Exercise description
Reproduce the rows, swapping every "Viewport" for "Window" and leaving everything else unchanged.

=== Information given ===

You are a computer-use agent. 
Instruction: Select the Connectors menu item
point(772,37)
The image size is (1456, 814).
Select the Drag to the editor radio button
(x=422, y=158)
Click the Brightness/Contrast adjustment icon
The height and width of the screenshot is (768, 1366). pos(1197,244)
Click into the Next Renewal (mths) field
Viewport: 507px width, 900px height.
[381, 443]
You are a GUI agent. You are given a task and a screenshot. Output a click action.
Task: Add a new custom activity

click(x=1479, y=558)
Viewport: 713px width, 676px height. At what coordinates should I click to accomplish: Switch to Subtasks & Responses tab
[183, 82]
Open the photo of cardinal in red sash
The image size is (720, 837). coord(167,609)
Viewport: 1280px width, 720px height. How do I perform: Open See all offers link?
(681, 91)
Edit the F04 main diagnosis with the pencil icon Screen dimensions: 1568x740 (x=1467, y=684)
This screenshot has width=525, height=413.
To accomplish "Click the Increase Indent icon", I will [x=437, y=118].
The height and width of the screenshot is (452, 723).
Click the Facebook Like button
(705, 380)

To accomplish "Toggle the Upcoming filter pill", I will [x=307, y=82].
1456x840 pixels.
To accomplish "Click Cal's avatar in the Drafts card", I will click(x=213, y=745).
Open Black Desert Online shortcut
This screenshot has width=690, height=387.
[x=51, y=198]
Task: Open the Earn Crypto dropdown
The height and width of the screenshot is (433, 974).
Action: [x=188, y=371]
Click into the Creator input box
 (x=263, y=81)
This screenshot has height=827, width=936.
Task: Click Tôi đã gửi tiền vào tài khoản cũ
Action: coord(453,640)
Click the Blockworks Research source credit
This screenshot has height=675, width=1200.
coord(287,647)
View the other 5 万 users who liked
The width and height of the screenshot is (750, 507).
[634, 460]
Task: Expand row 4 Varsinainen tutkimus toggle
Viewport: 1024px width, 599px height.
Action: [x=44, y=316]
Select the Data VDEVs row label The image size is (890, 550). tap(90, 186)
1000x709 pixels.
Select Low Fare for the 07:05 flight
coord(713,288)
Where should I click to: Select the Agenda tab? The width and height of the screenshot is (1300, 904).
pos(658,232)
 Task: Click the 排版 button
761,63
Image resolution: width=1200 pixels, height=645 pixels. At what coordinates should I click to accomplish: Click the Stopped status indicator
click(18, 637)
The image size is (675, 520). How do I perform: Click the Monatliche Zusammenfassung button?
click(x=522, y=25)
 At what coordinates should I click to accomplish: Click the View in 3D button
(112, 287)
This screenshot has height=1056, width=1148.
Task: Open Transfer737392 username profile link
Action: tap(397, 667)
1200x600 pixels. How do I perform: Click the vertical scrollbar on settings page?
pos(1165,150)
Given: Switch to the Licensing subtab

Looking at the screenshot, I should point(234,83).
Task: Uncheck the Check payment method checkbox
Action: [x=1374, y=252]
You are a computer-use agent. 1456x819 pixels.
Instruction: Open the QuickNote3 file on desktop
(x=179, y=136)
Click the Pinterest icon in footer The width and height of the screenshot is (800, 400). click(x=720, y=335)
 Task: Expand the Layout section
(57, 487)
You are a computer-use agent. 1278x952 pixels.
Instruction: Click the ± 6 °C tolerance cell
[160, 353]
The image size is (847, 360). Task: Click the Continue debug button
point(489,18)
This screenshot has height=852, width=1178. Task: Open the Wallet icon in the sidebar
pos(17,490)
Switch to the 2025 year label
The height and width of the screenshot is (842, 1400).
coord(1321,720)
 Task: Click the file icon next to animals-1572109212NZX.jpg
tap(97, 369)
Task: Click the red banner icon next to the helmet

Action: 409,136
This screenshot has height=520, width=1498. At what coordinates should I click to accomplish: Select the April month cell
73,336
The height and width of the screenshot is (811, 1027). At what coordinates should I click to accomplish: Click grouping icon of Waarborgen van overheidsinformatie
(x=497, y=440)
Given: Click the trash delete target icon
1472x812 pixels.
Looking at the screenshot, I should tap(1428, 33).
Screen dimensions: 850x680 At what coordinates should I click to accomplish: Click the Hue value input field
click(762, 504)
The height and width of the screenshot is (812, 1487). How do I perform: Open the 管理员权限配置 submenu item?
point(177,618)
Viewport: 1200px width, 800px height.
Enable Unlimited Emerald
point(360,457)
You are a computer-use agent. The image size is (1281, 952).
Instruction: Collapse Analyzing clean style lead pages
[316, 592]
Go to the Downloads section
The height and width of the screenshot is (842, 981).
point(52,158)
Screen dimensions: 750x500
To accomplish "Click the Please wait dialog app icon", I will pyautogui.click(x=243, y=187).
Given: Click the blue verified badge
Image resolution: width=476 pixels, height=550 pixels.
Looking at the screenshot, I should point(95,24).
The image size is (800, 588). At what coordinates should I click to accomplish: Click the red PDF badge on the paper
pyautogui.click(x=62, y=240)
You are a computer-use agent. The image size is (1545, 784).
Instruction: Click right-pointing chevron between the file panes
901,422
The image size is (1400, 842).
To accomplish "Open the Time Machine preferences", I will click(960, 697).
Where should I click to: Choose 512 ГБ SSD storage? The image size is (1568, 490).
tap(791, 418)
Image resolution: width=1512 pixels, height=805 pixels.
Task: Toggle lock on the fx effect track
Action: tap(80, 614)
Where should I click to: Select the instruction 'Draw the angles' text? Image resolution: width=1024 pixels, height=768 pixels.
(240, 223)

===

Result of the exercise
You are a computer-use agent. 
Instruction: Select the Connectors menu item
point(772,37)
The image size is (1456, 814).
Select the Drag to the editor radio button
(x=422, y=158)
Click the Brightness/Contrast adjustment icon
The height and width of the screenshot is (768, 1366). pos(1197,244)
Click into the Next Renewal (mths) field
Window: 507px width, 900px height.
[381, 443]
You are a GUI agent. You are given a task and a screenshot. Output a click action.
Task: Add a new custom activity

click(x=1479, y=558)
Window: 713px width, 676px height. At what coordinates should I click to accomplish: Switch to Subtasks & Responses tab
[183, 82]
Open the photo of cardinal in red sash
The image size is (720, 837). coord(167,609)
Window: 1280px width, 720px height. How do I perform: Open See all offers link?
(681, 91)
Edit the F04 main diagnosis with the pencil icon Screen dimensions: 1568x740 (x=1467, y=684)
This screenshot has width=525, height=413.
To accomplish "Click the Increase Indent icon", I will [x=437, y=118].
The height and width of the screenshot is (452, 723).
Click the Facebook Like button
(705, 380)

To accomplish "Toggle the Upcoming filter pill", I will [x=307, y=82].
1456x840 pixels.
To accomplish "Click Cal's avatar in the Drafts card", I will click(x=213, y=745).
Open Black Desert Online shortcut
This screenshot has width=690, height=387.
[x=51, y=198]
Task: Open the Earn Crypto dropdown
The height and width of the screenshot is (433, 974).
Action: [x=188, y=371]
Click into the Creator input box
 (x=263, y=81)
This screenshot has height=827, width=936.
Task: Click Tôi đã gửi tiền vào tài khoản cũ
Action: coord(453,640)
Click the Blockworks Research source credit
This screenshot has height=675, width=1200.
coord(287,647)
View the other 5 万 users who liked
The width and height of the screenshot is (750, 507).
[634, 460]
Task: Expand row 4 Varsinainen tutkimus toggle
Window: 1024px width, 599px height.
Action: [x=44, y=316]
Select the Data VDEVs row label The image size is (890, 550). tap(90, 186)
1000x709 pixels.
Select Low Fare for the 07:05 flight
coord(713,288)
Where should I click to: Select the Agenda tab? The width and height of the screenshot is (1300, 904).
pos(658,232)
 Task: Click the 排版 button
761,63
Image resolution: width=1200 pixels, height=645 pixels. At what coordinates should I click to accomplish: Click the Stopped status indicator
click(18, 637)
The image size is (675, 520). How do I perform: Click the Monatliche Zusammenfassung button?
click(x=522, y=25)
 At what coordinates should I click to accomplish: Click the View in 3D button
(112, 287)
This screenshot has height=1056, width=1148.
Task: Open Transfer737392 username profile link
Action: tap(397, 667)
1200x600 pixels. How do I perform: Click the vertical scrollbar on settings page?
pos(1165,150)
Given: Switch to the Licensing subtab

Looking at the screenshot, I should point(234,83).
Task: Uncheck the Check payment method checkbox
Action: [x=1374, y=252]
You are a computer-use agent. 1456x819 pixels.
Instruction: Open the QuickNote3 file on desktop
(x=179, y=136)
Click the Pinterest icon in footer The width and height of the screenshot is (800, 400). click(x=720, y=335)
 Task: Expand the Layout section
(57, 487)
You are a computer-use agent. 1278x952 pixels.
Instruction: Click the ± 6 °C tolerance cell
[160, 353]
The image size is (847, 360). Task: Click the Continue debug button
point(489,18)
This screenshot has height=852, width=1178. Task: Open the Wallet icon in the sidebar
pos(17,490)
Switch to the 2025 year label
The height and width of the screenshot is (842, 1400).
coord(1321,720)
 Task: Click the file icon next to animals-1572109212NZX.jpg
tap(97, 369)
Task: Click the red banner icon next to the helmet

Action: 409,136
This screenshot has height=520, width=1498. At what coordinates should I click to accomplish: Select the April month cell
73,336
The height and width of the screenshot is (811, 1027). At what coordinates should I click to accomplish: Click grouping icon of Waarborgen van overheidsinformatie
(x=497, y=440)
Given: Click the trash delete target icon
1472x812 pixels.
Looking at the screenshot, I should tap(1428, 33).
Screen dimensions: 850x680 At what coordinates should I click to accomplish: Click the Hue value input field
click(762, 504)
The height and width of the screenshot is (812, 1487). How do I perform: Open the 管理员权限配置 submenu item?
point(177,618)
Window: 1200px width, 800px height.
Enable Unlimited Emerald
point(360,457)
You are a computer-use agent. The image size is (1281, 952).
Instruction: Collapse Analyzing clean style lead pages
[316, 592]
Go to the Downloads section
The height and width of the screenshot is (842, 981).
point(52,158)
Screen dimensions: 750x500
To accomplish "Click the Please wait dialog app icon", I will pyautogui.click(x=243, y=187).
Given: Click the blue verified badge
Image resolution: width=476 pixels, height=550 pixels.
Looking at the screenshot, I should point(95,24).
The image size is (800, 588). At what coordinates should I click to accomplish: Click the red PDF badge on the paper
pyautogui.click(x=62, y=240)
You are a computer-use agent. The image size is (1545, 784).
Instruction: Click right-pointing chevron between the file panes
901,422
The image size is (1400, 842).
To accomplish "Open the Time Machine preferences", I will click(960, 697).
Where should I click to: Choose 512 ГБ SSD storage? The image size is (1568, 490).
tap(791, 418)
Image resolution: width=1512 pixels, height=805 pixels.
Task: Toggle lock on the fx effect track
Action: tap(80, 614)
Where should I click to: Select the instruction 'Draw the angles' text? Image resolution: width=1024 pixels, height=768 pixels.
(240, 223)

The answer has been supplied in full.